Inverted RegEx on list of numbers


S

Stephan Mann

Hi!

I'm relatively new to Perl and I'm not a RegEx guru either. I'd like to
understand, why the following code does not work as I expect.
Obviously, I'm oblivious to some detail of how the RegEx engine works.

my @foo = ('one', 'two', 'three');
print join " ", grep { /[^(two)]/ } @foo, "\n";

my @bar = ('123:44', '123:45', '123:46');
print join " ", grep { /[^(123:45)]/ } @bar, "\n";
print join " ", grep { !/123:45/ } @bar, "\n";

Output:

one three
123:46
123:44 123:46

I'm completely lost as to why the second grep doesn't work like the first
one. The colon doesn't seem to be the problem, since the behavior stays
the same without it. How or why are numbers handled differently?!
The third grep works, but it forces me to handle this in a separate
RegEx which I can't extend if a want to do more with one RegEx.

tia, stephan


PS: This is my first post to a non-test group with slrn. Please let me
know if there is anything wrong with my post.
 
Ad

Advertisements

D

Damian Lukowski

Stephan said:
Hi!

I'm relatively new to Perl and I'm not a RegEx guru either. I'd like to
understand, why the following code does not work as I expect.
Obviously, I'm oblivious to some detail of how the RegEx engine works.

my @foo = ('one', 'two', 'three');
print join " ", grep { /[^(two)]/ } @foo, "\n";

my @bar = ('123:44', '123:45', '123:46');
print join " ", grep { /[^(123:45)]/ } @bar, "\n";
print join " ", grep { !/123:45/ } @bar, "\n";

[^(two)] is a character class, meaning a character which is neither '('
nor ')', nor 't', nor 'w', nor 'o', nor ')'.

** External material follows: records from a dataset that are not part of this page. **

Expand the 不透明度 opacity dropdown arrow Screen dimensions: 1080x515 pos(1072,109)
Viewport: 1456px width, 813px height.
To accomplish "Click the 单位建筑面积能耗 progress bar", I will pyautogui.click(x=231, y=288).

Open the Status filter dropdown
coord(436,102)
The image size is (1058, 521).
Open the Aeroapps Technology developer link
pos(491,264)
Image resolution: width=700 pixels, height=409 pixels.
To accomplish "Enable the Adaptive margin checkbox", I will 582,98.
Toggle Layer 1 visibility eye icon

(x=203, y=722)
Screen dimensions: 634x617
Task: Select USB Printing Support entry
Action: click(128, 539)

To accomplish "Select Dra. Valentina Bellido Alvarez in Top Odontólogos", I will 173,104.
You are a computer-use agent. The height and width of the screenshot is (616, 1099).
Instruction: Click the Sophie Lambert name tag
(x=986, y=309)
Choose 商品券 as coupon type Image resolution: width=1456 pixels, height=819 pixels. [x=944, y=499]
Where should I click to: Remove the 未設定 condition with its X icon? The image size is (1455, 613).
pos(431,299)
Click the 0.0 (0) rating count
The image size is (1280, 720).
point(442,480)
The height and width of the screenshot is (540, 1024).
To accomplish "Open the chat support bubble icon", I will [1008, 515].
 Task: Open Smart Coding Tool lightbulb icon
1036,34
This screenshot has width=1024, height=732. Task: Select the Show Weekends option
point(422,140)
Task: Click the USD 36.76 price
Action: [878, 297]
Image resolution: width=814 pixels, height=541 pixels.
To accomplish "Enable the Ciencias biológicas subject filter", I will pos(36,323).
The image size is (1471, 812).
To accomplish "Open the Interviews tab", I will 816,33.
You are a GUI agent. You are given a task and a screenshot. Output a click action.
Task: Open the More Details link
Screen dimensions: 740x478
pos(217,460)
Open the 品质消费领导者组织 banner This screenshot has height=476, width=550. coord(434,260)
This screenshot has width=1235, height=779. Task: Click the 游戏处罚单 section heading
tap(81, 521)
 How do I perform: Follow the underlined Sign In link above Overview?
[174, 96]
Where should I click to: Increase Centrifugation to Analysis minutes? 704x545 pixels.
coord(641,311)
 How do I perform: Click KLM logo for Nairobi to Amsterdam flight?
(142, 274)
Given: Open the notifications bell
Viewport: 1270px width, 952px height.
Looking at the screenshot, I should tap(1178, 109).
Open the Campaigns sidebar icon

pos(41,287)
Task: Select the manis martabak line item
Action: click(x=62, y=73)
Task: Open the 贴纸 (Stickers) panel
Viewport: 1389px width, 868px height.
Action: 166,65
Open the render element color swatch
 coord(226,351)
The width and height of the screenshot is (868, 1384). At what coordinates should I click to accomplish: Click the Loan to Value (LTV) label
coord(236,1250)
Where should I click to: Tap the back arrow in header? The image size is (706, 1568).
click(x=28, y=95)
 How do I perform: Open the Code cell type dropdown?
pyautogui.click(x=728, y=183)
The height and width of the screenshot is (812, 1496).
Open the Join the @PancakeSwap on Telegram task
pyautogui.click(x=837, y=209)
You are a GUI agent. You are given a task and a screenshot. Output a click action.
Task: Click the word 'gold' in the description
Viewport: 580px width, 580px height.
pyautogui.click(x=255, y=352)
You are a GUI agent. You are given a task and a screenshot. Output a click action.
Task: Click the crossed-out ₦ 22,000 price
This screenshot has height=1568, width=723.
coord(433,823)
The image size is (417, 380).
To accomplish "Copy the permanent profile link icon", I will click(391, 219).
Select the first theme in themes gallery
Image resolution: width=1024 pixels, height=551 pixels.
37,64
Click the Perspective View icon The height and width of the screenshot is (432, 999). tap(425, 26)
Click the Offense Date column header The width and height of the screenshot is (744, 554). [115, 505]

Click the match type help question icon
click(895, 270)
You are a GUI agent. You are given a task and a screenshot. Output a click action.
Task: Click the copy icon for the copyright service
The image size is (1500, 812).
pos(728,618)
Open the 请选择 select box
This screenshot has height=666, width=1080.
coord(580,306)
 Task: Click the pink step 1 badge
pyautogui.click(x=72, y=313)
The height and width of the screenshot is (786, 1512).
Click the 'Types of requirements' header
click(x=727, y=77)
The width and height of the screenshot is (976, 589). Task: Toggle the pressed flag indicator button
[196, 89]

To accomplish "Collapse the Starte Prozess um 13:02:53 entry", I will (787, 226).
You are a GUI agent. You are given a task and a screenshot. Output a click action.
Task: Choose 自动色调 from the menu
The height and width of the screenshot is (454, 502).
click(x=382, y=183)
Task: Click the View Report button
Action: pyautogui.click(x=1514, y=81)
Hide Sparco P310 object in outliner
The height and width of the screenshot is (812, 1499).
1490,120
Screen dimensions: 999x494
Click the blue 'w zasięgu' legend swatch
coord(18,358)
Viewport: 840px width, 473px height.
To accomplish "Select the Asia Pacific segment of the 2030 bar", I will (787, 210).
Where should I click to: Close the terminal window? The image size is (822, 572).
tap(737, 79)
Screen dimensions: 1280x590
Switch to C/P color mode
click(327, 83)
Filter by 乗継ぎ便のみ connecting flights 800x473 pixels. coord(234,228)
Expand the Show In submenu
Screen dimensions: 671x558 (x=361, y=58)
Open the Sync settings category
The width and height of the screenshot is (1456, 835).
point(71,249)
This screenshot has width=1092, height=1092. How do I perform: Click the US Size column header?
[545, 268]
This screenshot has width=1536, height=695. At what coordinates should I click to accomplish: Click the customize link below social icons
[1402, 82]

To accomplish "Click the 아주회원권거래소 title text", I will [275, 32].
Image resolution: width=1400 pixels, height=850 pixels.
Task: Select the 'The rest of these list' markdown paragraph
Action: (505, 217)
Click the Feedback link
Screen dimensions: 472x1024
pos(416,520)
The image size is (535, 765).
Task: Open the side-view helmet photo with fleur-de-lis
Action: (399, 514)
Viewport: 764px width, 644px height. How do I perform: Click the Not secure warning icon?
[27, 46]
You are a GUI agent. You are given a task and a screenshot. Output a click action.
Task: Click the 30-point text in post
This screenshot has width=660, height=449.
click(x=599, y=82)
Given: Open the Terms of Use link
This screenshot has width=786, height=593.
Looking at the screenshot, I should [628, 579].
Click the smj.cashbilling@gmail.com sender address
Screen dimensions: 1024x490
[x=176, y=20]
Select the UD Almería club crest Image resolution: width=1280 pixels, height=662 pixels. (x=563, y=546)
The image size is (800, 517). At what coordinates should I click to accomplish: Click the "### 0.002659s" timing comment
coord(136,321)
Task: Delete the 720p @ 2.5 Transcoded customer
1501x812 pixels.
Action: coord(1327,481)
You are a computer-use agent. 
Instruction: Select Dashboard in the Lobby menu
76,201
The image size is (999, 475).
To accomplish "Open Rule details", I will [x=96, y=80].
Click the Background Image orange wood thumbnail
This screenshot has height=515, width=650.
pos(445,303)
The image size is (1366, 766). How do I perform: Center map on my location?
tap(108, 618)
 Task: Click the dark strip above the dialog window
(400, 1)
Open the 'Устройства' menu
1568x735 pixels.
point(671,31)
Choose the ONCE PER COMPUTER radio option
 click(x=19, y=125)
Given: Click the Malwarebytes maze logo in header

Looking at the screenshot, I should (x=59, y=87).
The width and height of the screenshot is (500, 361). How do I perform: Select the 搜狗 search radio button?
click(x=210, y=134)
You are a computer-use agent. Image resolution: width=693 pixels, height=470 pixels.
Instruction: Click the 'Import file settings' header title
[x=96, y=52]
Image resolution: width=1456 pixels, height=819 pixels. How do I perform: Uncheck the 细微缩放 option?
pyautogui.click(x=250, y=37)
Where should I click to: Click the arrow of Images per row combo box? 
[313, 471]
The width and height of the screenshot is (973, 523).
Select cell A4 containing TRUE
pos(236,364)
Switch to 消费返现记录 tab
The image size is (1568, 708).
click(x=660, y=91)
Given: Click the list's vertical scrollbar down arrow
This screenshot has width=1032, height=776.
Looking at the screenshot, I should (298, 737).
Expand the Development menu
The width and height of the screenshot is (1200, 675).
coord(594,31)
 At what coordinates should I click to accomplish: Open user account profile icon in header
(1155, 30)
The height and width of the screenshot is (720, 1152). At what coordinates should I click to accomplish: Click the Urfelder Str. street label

"one" matches by /[^(two)]/, because there is a character 'n', which is
matched by [^(two)]. The same holds for 'h' in "three".

On the other hand, there is no character in "123:44" which is not an
'1', not an '2', and so on.
 
A

Achim Peters

Stephan said:
I'm relatively new to Perl and I'm not a RegEx guru either. I'd like to
understand, why the following code does not work as I expect.
Obviously, I'm oblivious to some detail of how the RegEx engine works.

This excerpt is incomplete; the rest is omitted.